== Action item ==
Begin at the first line of the data and copy each line through the one containing "You are a GUI", that line included, with no pictures.

== Stored data entries ==

┌──

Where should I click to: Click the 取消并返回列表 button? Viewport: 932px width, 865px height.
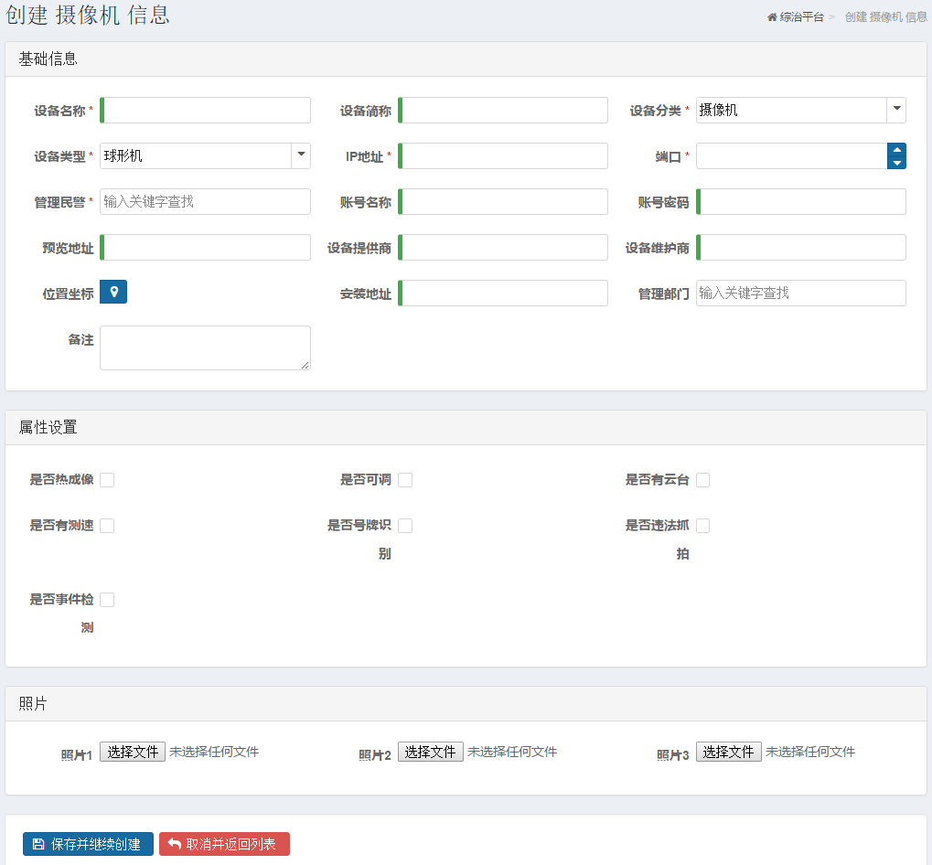tap(224, 844)
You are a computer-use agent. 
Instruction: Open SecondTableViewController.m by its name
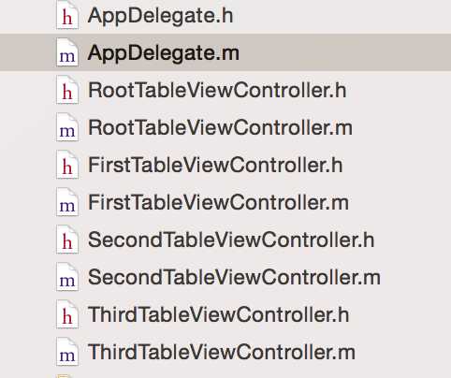point(234,277)
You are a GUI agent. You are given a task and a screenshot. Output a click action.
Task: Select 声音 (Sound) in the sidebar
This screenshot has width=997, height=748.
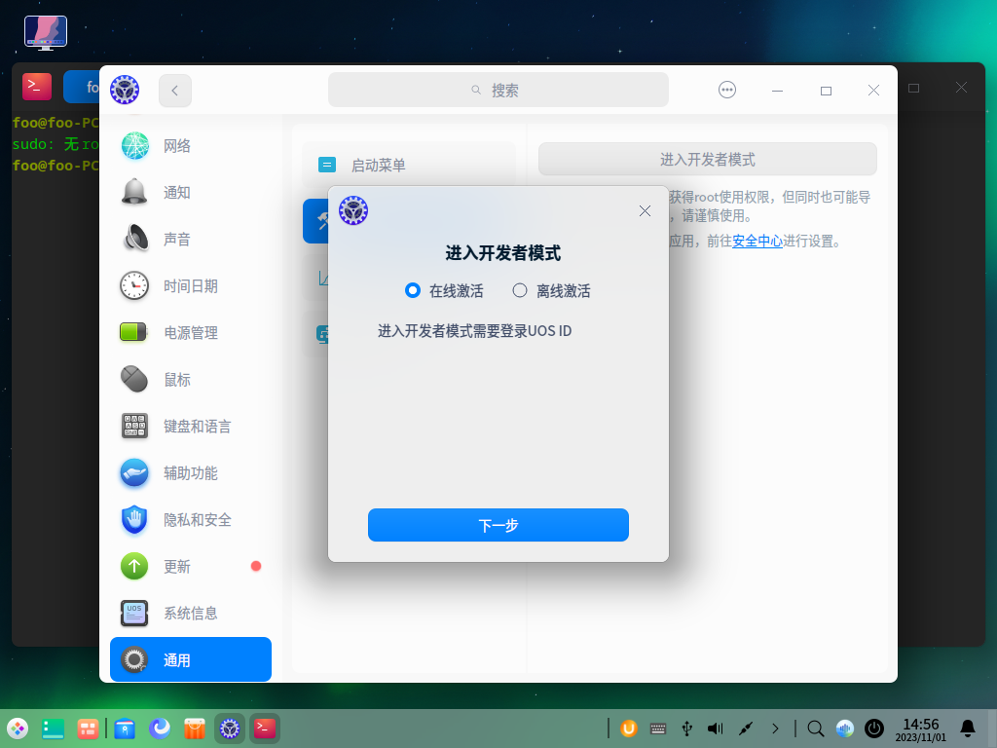(176, 240)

└──

== Response ==
Where should I click to: Click the 取消并返回列表 button? Viewport: 932px width, 865px height.
tap(224, 844)
You are a computer-use agent. 
Instruction: Open SecondTableViewController.m by its name
point(234,277)
You are a GUI agent. You are given a task and a screenshot. Output a click action.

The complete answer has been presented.